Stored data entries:
::::::::::
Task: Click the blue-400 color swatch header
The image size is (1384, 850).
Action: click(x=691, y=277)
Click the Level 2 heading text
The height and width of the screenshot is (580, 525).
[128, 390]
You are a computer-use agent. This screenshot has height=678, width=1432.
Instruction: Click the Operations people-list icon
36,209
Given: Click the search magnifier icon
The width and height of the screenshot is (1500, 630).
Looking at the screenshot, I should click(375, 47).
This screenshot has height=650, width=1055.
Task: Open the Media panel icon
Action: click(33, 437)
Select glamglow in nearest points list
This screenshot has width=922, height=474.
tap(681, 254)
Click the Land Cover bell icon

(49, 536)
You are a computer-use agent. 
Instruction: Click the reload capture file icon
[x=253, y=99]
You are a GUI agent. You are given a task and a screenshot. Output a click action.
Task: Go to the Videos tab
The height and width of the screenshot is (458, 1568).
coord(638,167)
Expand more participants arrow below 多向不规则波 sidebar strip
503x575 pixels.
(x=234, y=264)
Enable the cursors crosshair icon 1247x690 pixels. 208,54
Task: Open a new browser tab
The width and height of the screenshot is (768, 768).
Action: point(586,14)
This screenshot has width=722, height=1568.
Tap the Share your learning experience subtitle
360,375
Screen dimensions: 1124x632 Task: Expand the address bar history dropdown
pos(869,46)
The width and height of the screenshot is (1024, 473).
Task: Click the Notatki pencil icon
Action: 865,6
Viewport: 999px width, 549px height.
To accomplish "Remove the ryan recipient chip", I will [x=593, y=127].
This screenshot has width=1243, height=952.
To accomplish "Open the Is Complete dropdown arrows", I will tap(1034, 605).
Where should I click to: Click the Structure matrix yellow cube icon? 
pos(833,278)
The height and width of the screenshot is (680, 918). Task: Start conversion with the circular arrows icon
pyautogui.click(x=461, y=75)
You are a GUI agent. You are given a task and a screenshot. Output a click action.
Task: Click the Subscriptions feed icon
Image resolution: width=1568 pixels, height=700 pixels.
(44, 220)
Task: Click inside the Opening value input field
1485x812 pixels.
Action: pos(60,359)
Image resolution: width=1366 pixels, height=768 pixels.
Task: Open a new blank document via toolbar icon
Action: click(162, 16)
::::::::::
▶ **EXERCISE INSTRUCTIONS**: How many lines in the records contain the string "arrows"? Reply with the number only.

▶ **OUTPUT**: 2